» Requirement
Word for word, transcribe all of the records.

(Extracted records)
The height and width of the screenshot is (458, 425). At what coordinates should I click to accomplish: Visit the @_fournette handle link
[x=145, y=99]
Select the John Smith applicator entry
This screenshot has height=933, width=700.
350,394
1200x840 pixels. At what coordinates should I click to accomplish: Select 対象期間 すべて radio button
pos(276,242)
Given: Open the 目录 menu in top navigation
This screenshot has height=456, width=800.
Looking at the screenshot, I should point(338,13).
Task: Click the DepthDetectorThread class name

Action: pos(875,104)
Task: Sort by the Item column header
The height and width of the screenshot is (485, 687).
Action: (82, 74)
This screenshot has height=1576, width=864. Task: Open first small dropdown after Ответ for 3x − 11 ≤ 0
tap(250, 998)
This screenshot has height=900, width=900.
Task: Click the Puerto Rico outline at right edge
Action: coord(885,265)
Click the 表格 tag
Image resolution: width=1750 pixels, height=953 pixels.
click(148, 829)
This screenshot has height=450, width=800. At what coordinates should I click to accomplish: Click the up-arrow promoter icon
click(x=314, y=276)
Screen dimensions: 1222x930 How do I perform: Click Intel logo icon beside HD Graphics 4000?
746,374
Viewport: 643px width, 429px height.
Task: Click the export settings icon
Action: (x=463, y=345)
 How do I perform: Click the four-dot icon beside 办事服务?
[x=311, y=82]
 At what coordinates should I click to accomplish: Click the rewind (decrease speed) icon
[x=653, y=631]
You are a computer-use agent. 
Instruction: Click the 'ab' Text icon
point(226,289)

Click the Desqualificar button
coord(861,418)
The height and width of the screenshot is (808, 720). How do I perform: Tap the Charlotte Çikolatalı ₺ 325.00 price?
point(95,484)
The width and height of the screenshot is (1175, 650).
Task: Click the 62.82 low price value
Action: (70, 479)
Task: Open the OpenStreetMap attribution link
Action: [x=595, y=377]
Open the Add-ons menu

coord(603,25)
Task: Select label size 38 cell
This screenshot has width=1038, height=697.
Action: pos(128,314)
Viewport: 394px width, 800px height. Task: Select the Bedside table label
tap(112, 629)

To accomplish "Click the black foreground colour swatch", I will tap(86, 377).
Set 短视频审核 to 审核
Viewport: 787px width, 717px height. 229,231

» Task solution
The height and width of the screenshot is (458, 425). At what coordinates should I click to accomplish: Visit the @_fournette handle link
[x=145, y=99]
Select the John Smith applicator entry
This screenshot has height=933, width=700.
350,394
1200x840 pixels. At what coordinates should I click to accomplish: Select 対象期間 すべて radio button
pos(276,242)
Given: Open the 目录 menu in top navigation
This screenshot has height=456, width=800.
Looking at the screenshot, I should point(338,13).
Task: Click the DepthDetectorThread class name

Action: pos(875,104)
Task: Sort by the Item column header
The height and width of the screenshot is (485, 687).
Action: (82, 74)
This screenshot has height=1576, width=864. Task: Open first small dropdown after Ответ for 3x − 11 ≤ 0
tap(250, 998)
This screenshot has height=900, width=900.
Task: Click the Puerto Rico outline at right edge
Action: coord(885,265)
Click the 表格 tag
Image resolution: width=1750 pixels, height=953 pixels.
click(148, 829)
This screenshot has height=450, width=800. At what coordinates should I click to accomplish: Click the up-arrow promoter icon
click(x=314, y=276)
Screen dimensions: 1222x930 How do I perform: Click Intel logo icon beside HD Graphics 4000?
746,374
Viewport: 643px width, 429px height.
Task: Click the export settings icon
Action: (x=463, y=345)
 How do I perform: Click the four-dot icon beside 办事服务?
[x=311, y=82]
 At what coordinates should I click to accomplish: Click the rewind (decrease speed) icon
[x=653, y=631]
You are a computer-use agent. 
Instruction: Click the 'ab' Text icon
point(226,289)

Click the Desqualificar button
coord(861,418)
The height and width of the screenshot is (808, 720). How do I perform: Tap the Charlotte Çikolatalı ₺ 325.00 price?
point(95,484)
The width and height of the screenshot is (1175, 650).
Task: Click the 62.82 low price value
Action: (70, 479)
Task: Open the OpenStreetMap attribution link
Action: [x=595, y=377]
Open the Add-ons menu

coord(603,25)
Task: Select label size 38 cell
This screenshot has width=1038, height=697.
Action: pos(128,314)
Viewport: 394px width, 800px height. Task: Select the Bedside table label
tap(112, 629)

To accomplish "Click the black foreground colour swatch", I will tap(86, 377).
Set 短视频审核 to 审核
Viewport: 787px width, 717px height. 229,231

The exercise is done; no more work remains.